Christelle, 32, suffers from idiopathic hypersomnia. A rare sleeping sickness that affects one in a thousand people, and is manifested by a feeling of permanent tiredness. To date, medicine has not identified the causes of this disorder, and no cure exists to cure it. Professional life, social life, morale ... How do you live when you have almost all the time sleep? She testifies.

Héloïse Parada

Constant fatigue

If I do not program my alarm clock, I can sleep 14 hours in a row, and wake up tired again the next day. Idiopathic hypersomnia is that: a disease that manifests itself in non-recuperative sleep and irrepressible impulses of fatigue during the day. To give you an idea of ​​what I live, most of the time I feel that I have spent two sleepless nights. I almost always want to sleep, and I take a very long time to wake up in the morning: it is the "drunkenness of sleep".

A difficult diagnosis

I was diagnosed hypersomniac in 2007, I was 27 years old, but I think I had been diagnosed for two or three years already. In general, hypersomnia is more likely to occur between 20 and 30 years of age.
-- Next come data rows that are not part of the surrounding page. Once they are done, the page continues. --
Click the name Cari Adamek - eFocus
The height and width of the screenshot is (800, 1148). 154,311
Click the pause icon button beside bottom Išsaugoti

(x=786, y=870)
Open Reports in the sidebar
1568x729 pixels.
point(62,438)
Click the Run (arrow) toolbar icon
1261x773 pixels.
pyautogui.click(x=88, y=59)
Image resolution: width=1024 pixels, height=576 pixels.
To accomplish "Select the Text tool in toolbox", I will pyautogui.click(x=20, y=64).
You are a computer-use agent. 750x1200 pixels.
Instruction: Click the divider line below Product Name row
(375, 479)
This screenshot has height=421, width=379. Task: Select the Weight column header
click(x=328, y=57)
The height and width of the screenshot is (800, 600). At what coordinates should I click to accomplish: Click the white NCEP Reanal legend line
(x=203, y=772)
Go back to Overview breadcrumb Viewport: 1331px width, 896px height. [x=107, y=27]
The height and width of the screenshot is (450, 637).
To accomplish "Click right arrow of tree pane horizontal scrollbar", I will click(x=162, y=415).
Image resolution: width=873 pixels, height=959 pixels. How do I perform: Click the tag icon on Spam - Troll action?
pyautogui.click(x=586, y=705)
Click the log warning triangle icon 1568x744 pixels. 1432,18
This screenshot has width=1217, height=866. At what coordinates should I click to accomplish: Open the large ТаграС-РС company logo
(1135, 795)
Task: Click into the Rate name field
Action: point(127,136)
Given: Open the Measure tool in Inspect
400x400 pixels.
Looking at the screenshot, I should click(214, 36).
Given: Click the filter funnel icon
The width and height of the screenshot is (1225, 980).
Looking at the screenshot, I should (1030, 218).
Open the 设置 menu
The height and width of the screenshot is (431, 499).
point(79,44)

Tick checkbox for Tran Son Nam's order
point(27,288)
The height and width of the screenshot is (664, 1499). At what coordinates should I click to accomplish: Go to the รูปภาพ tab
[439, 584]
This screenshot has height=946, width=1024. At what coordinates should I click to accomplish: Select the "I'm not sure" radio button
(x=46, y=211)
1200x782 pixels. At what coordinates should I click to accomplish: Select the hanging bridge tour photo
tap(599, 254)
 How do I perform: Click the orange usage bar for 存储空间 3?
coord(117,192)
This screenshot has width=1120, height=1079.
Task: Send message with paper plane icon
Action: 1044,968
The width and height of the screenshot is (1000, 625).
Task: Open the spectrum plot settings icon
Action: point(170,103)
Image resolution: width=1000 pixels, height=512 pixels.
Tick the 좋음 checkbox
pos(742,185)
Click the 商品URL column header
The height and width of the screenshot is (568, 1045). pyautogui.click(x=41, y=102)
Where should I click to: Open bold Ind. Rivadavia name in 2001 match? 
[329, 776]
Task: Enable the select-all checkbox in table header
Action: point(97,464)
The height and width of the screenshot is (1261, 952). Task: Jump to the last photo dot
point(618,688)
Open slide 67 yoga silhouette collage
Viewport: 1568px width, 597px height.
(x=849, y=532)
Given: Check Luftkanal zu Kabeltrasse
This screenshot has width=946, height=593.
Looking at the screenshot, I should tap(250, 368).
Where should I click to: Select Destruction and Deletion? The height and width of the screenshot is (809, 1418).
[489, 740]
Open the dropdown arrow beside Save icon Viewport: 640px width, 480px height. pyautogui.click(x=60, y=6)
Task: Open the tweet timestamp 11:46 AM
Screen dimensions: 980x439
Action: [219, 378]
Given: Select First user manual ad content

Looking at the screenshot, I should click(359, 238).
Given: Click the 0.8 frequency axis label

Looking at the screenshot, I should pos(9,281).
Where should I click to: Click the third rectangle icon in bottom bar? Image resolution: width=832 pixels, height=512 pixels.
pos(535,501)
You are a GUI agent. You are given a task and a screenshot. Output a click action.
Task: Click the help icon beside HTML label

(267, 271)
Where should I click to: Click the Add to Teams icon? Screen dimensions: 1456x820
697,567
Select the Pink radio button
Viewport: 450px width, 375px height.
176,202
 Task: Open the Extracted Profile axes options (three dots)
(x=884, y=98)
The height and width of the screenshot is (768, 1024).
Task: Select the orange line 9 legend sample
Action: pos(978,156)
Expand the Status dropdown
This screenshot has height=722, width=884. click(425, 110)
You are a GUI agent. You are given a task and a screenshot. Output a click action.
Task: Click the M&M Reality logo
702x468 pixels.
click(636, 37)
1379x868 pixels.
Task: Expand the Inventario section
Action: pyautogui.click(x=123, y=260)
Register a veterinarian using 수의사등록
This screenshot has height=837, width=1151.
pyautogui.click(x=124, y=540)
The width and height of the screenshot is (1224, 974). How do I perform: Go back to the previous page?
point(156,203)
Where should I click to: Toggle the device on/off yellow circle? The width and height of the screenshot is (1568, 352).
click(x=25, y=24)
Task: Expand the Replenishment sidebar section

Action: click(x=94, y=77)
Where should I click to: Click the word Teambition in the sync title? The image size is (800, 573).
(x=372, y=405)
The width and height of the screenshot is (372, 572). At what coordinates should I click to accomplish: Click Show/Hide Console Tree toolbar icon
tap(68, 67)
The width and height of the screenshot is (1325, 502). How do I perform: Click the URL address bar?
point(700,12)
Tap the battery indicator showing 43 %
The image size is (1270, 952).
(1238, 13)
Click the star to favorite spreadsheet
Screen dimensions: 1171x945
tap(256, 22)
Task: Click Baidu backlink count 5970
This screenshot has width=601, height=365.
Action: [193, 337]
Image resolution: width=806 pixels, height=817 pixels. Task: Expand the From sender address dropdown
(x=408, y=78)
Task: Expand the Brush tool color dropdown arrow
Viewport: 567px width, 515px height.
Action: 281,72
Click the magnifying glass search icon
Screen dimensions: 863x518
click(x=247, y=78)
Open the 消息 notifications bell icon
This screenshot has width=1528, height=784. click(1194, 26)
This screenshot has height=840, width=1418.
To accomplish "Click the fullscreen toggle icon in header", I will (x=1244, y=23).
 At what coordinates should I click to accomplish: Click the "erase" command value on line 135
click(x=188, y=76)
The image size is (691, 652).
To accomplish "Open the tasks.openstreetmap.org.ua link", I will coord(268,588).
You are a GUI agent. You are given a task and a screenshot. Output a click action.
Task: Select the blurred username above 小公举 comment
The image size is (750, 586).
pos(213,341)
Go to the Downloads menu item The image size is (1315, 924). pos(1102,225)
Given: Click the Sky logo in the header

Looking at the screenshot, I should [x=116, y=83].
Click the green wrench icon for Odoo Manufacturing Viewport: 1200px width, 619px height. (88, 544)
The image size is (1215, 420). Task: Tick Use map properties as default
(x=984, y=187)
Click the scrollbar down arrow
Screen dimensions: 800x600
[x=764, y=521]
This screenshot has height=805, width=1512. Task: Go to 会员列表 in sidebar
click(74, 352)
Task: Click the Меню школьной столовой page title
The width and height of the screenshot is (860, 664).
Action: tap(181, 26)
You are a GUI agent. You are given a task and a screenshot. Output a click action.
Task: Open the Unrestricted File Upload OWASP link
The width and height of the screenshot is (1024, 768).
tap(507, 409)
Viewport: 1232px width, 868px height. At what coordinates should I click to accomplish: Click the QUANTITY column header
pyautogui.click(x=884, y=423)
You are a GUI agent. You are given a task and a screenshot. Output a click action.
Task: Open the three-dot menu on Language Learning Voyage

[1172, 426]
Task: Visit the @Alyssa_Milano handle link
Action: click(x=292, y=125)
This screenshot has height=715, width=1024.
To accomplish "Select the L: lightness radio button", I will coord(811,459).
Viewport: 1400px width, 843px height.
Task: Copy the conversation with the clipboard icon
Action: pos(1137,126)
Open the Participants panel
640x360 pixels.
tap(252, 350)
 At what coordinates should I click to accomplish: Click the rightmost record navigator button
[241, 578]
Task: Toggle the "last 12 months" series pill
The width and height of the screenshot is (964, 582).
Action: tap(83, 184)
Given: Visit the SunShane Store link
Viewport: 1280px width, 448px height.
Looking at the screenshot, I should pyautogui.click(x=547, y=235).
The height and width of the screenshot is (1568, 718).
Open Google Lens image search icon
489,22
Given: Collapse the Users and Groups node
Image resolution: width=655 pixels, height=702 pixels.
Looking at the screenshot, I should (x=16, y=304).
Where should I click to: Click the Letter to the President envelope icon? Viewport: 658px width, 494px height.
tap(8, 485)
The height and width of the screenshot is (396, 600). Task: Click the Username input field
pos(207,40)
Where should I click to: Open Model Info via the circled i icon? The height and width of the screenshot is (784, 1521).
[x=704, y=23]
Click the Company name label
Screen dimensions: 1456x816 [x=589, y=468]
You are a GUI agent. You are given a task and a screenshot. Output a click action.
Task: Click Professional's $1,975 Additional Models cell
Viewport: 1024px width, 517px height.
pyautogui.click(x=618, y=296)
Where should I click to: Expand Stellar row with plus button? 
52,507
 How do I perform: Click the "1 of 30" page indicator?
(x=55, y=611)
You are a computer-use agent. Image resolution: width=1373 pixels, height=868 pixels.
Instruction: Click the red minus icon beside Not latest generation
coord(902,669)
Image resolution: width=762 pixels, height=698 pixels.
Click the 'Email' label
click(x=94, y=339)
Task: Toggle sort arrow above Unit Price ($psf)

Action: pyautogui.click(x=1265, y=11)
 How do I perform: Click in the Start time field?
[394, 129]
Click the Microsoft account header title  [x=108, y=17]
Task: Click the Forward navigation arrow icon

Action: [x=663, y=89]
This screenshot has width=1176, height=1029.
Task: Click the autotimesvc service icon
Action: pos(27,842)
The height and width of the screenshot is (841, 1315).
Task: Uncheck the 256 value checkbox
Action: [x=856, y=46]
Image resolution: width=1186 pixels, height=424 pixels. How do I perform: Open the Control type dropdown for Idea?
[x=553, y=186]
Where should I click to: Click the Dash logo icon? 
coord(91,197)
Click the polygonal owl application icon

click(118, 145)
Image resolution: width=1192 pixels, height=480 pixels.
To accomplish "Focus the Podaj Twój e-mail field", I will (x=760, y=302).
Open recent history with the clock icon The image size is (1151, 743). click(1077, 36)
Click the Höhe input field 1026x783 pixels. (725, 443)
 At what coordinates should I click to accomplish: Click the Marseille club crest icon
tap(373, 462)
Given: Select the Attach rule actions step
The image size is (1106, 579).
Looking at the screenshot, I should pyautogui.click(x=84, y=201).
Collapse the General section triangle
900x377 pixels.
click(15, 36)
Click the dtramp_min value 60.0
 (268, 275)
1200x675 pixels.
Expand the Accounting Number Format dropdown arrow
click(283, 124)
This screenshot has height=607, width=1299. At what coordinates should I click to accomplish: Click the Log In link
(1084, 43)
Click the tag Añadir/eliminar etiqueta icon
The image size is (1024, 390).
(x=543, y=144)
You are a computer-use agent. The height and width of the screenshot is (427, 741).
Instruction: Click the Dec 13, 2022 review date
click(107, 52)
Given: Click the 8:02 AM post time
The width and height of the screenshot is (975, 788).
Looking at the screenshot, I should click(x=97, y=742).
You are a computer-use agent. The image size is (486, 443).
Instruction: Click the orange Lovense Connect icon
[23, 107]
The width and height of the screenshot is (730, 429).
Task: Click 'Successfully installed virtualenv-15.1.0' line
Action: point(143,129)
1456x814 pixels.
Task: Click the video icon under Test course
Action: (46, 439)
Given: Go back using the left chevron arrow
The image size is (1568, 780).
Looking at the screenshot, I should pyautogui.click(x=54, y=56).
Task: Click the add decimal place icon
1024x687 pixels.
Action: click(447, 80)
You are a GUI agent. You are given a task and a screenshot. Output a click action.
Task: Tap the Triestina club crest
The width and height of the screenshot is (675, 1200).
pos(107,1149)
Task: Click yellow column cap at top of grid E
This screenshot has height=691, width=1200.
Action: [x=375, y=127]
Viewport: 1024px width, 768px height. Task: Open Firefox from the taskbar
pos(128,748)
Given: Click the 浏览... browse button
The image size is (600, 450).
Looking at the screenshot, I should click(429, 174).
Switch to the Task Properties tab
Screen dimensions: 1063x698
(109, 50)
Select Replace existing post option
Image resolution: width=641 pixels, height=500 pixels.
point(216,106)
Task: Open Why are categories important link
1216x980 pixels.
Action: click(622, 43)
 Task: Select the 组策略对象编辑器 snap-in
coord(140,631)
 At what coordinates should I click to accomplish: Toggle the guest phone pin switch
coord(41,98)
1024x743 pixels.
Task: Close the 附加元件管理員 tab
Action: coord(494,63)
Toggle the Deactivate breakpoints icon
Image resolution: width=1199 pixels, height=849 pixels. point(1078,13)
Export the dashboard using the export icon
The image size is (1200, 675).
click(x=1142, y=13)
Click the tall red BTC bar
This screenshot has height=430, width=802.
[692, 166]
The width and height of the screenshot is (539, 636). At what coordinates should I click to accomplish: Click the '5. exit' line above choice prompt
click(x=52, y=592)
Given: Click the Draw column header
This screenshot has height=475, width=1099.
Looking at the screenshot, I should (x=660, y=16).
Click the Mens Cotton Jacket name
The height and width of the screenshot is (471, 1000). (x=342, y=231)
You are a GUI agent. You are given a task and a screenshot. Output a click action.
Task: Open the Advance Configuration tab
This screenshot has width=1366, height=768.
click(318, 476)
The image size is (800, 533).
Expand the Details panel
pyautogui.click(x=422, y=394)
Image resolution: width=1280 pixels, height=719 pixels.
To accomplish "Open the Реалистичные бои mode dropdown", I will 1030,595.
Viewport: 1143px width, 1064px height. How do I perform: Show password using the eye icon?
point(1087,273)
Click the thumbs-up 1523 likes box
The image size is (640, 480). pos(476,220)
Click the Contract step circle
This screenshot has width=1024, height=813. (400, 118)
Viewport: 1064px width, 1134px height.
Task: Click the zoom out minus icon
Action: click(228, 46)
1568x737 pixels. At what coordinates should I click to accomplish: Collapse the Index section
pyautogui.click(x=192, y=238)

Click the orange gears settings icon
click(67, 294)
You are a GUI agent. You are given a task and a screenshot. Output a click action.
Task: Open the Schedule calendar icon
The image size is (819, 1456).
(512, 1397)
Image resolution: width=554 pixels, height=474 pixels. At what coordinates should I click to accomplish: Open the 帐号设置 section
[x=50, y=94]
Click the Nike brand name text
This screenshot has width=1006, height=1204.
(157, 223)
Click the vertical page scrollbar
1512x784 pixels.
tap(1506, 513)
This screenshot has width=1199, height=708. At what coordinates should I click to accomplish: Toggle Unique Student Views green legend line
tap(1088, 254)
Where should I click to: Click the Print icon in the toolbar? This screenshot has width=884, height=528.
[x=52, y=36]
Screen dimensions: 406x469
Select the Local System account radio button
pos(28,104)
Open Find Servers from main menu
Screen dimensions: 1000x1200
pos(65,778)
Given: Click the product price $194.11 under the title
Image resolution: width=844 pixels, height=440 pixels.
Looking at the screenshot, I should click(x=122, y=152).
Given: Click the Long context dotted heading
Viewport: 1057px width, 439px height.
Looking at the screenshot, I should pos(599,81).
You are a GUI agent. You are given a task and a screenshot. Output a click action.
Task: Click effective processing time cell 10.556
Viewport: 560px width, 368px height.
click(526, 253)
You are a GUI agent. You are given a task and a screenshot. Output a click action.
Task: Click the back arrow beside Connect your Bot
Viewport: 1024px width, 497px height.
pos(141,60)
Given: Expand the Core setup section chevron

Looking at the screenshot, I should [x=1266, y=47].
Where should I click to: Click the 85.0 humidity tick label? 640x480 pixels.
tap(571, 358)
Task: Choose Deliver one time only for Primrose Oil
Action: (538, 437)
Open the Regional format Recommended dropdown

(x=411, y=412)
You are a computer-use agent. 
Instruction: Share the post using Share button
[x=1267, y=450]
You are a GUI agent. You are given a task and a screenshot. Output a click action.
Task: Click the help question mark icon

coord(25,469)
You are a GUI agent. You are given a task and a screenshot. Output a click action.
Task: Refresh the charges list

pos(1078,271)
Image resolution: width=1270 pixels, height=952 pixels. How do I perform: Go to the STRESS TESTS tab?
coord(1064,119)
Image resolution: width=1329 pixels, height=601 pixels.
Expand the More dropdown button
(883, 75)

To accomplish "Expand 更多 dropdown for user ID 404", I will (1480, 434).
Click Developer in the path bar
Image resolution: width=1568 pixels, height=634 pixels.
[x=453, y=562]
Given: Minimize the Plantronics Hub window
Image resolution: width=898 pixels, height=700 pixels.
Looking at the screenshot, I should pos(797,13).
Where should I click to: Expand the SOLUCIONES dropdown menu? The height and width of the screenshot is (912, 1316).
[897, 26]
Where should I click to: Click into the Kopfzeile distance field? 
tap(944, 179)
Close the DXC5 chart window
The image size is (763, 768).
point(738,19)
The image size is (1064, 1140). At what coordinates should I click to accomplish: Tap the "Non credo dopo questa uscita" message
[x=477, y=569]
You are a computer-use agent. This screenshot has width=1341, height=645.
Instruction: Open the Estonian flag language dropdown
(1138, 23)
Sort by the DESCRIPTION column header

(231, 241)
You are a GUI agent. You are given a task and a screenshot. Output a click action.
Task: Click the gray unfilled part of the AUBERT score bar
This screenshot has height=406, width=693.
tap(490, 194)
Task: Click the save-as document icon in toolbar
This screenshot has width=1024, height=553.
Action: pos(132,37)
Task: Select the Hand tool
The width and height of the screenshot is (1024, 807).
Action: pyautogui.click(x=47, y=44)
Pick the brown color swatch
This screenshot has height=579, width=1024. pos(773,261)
I had to consult two neurologists before knowing this diagnosis. The first felt that I was suffering from depression, and prescribed vitamins and anti-depressants. Only when the second person gave me a sleep recording, was I diagnosed hypersomniac. I knew it after a month of waiting.

If it is so difficult to recognize idiopathic hypersomnia, it is first of all because the only identifiable symptom is fatigue. Then, medical research is little advanced on the subject. The diagnosis is especially made when the other tracks, such as problems related to the thyroid, to sleep apnea, etc. have been discarded. The supposed causes? Perhaps heredity, perhaps a shock related to the environment. For my part, neither seems to explain why I am suffering from this disease. What is scary for me today is not knowing if my children will inherit it.

Treatment that does not cure

Idiopathic hypersomnia is an incurable disease. I take excitants that do not cure me, but that prevent me from sleeping during the day. These excitants caused me side effects. Because of headaches and anxiety attacks, I had to take another medicine to calm these repercussions. The effect of this treatment is paradoxical: it prevents me from sleeping, but the feeling of fatigue is always present. I am hyperactive, but if I stop in my activities, I will collapse.